Thursday, March 1, 2012

Playtime

The phone rings. The caller ID reads "Out of State." Fernando answers with his usual greeting.

"Yes, could I speak with whomever oversees your website maintenance?" asks the Indian-accented man on the line. It's news to Fernando that he even has a website.

"With whomever," eh? thinks Fernando, doubly-sure he's dealing with a telemarketer. He wracks his brain trying to remember who that could possibly be. Then he recollects who serves as his web wizard.

Fernando pitches his voice in the direction of nasal and affects a smarmy tone. "Yeah, what do you want?"

"I am calling on behalf of Easygrip Enterprises. We are having a special deal for businesses such as yourself."

"Wait a second. I'm the guy who does the inner-tubes stuff here. What makes you think I'd source this kind of delicate development out-of-house? Do you even know what we do here?"

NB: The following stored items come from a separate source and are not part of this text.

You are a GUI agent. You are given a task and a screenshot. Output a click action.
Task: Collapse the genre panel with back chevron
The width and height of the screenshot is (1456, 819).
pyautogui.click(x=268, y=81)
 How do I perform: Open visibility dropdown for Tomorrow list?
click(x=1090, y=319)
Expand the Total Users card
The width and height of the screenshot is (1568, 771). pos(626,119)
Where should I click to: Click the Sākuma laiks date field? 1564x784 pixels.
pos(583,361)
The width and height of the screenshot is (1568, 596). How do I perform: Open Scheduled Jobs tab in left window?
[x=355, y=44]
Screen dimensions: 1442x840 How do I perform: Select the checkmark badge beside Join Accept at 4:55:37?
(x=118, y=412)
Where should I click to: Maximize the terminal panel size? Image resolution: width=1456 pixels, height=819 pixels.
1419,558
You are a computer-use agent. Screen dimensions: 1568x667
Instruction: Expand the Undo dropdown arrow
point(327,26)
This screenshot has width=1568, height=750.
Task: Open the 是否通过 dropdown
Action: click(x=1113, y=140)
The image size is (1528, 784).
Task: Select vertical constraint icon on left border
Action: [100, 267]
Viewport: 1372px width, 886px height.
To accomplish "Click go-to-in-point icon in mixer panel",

"According to my records--"

"We are engaging in a momentous experiment! The sort of experiment you see only once every hundred...no, two hundred years! I can't have such things plastered willy-nilly all over cyberspace for the pornographers to steal my thunder!"

"Sir, could we be serious for a second?"

"Sir? Sir!? I'll have you know I resent the human-centric biases in language with regard to honorifics! Do you know how many time's I've had to deal with some fool who insisted on being called "sir" or "lord" just because his parents happened to insist on being called "sir" or "lord"? Jeans and not genes, as my uncle always said! Did you know that my uncle invented jeans?"

"Sir, please."

"Oh, I get it. You just want to call here to take up my time on piffling matters of no great importance and you don't want to hear about my uncle. How rude! How--"

Fernando cuts off here because the telemarketer hangs up. "Why does nobody want to be my friend?" he wails to the empty store.